Data was collected on 289,328 Iraq and Afghanistan veterans who sought health care at VA medical centers from 2002 to 2008.
106,726 of the returning veterans received mental health care. That's approximately 37 percent. 62,929 vets were diagnosed with Post-Traumatic Stress Disorder(PTSD) and 50,432 were diagnosed with depression.
"When the definition is expanded to include diagnoses of mental health disorders or psychosocial behavioral problems such as homelessness, or both, 43 percent of these veterans received these diagnoses" said lead researcher Dr.

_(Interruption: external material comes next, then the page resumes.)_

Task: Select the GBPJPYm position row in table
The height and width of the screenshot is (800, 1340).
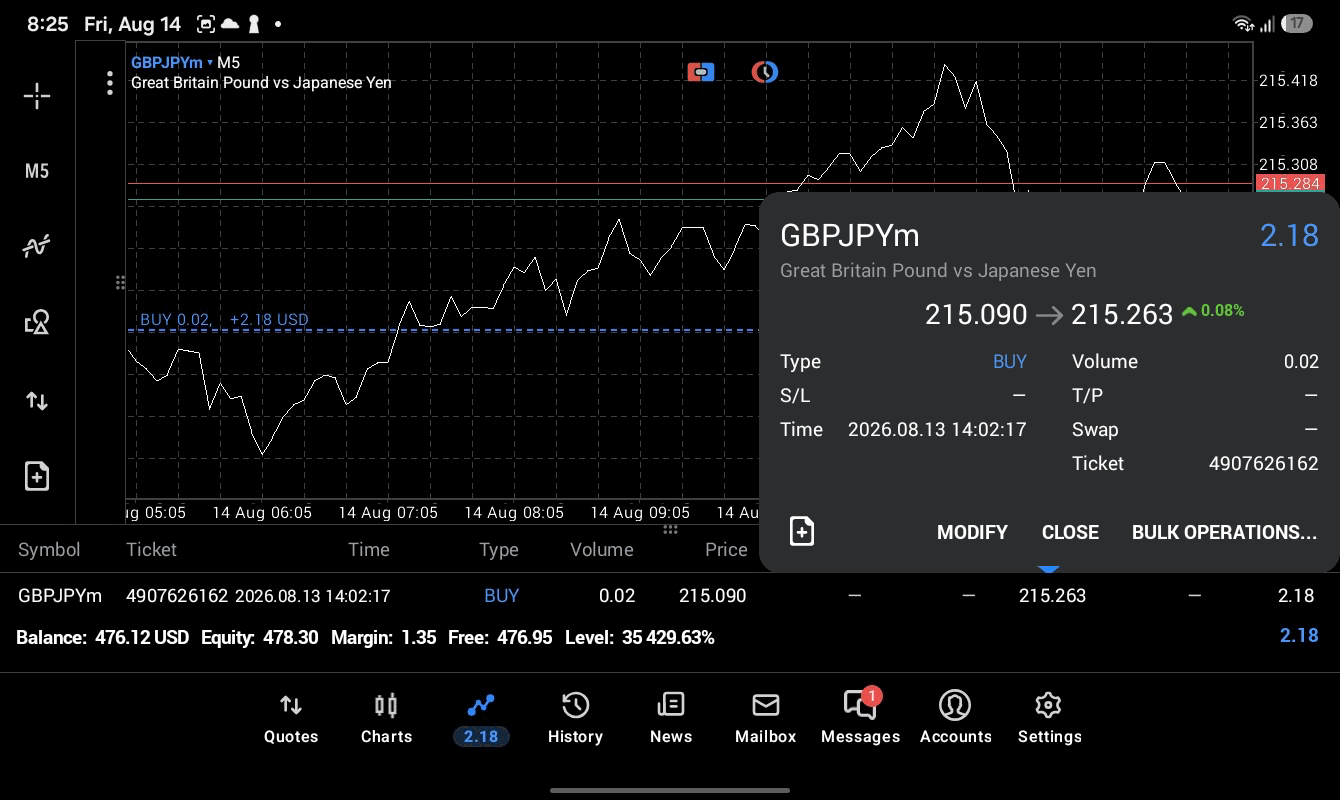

Karen Seal.
Findings from the study
1. 22% of veterans were diagnosed with PTSD
2. 17% of veterans were diagnosed with depression
3. 7% of veterans were diagnosed with alcohol use disorder
4. 3% of veterans were diagnosed with drug use disorder
5. 29% of veterans with mental health problems were diagnosed with 2 of the above disorders
6. 33% of veterans with mental health problems were diagnosed with 3 of the above disorders
7. Most mental health diagnoses were not made in the first year that a veteran entered the VA health-care system, but several years after.
Mark Kaplan, a professor of community health at the School of Community Health at Portland State University in Oregon, noted that the study only covers vets who have received care at the VA, but there are many more with serious mental health problems that are either seeking care privately or not at all, he said.